Designing a moment not a product

January 29, 2023

I ask many questions — why is this design necessary? what problem should it solve? for whom? — when evaluating design work. How can we expect to produce good designs without understanding the answers to these (and similar) questions? It is similarly unreasonable to expect good design feedback from an evaluator who does not share this understanding.

I'm embarrassed to admit I recently made this critical mistake, evaluating a friend's work while assuming I knew the answer to these questions. I was wrong.

Like many of my design stories, it begins with a friendly conversation over coffee. This time the friend is Richard. Richard's father is diabetic and recently had his foot amputated. With joy, Richard explained to me how he was designing a prosthetic for his father that precisely mimicked many characteristics of a human foot.

"Why do you think approximating a human foot is the best way to design a prosthetic?" I asked.

Richard seemed confused. I thought I asked a brilliant question; he clearly did not. If the goal is effective mobility, surely we could not jump to the conclusion that a human foot was by default the ideal design.

The only problem, effective mobility was not the primary goal. The true goal was to design a moment of wholeness, one where his disability disappeared into the background.

That moment is a wedding. Richard's sister is getting married soon. His father's amputation has fundamentally changed his ability to participate, and his forever prosthetic will not arrive in time.

Although on its surface a prosthetic is meant for mobility, this prosthetic needed to be natural.
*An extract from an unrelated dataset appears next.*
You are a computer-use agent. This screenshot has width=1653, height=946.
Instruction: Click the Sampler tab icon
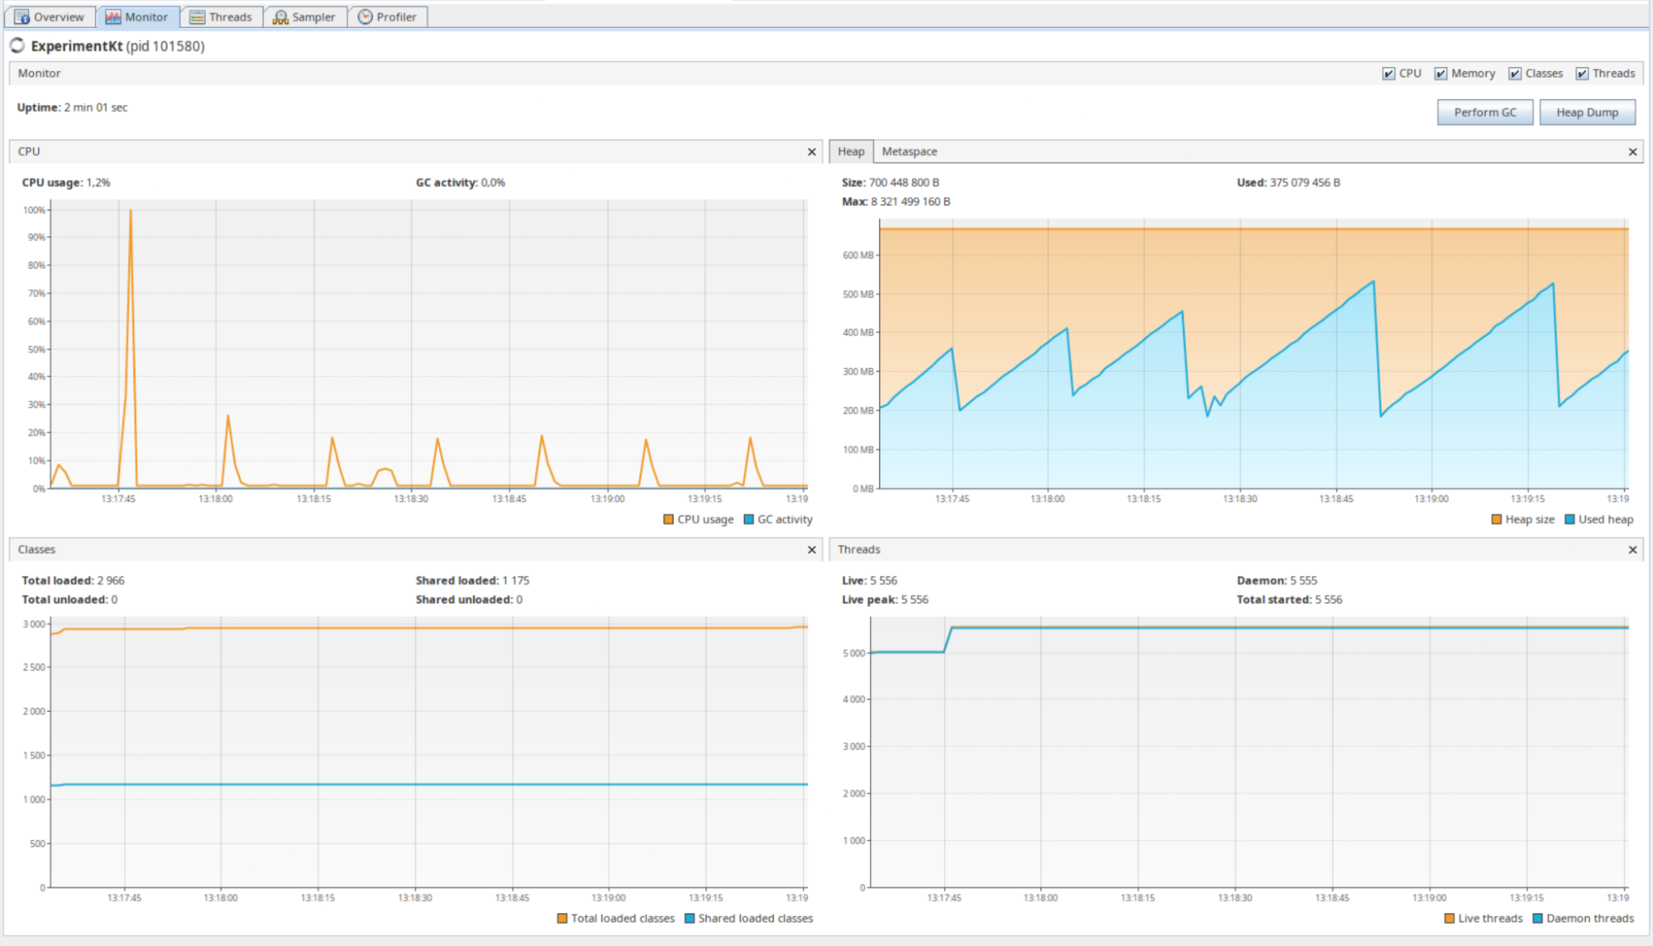coord(281,17)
Yes, Richard's father needed to be able to walk down the aisle, but he also needed to wear the same shoes he had already selected and stand with the same posture he had before the surgery. Richard's father knows how to do all of these with a human foot, so approximating the human foot with the prosthetic was an appropriate place to start.

Designing a prosthetic for maximum mobility might have resulted in an impressive feat of engineering, but it most surely would be the wrong solution for the wrong problem.

Take this story as a warning and make sure you know the problem you are solving before you spend resources (either stakeholders' or your own) creating the wrong solution.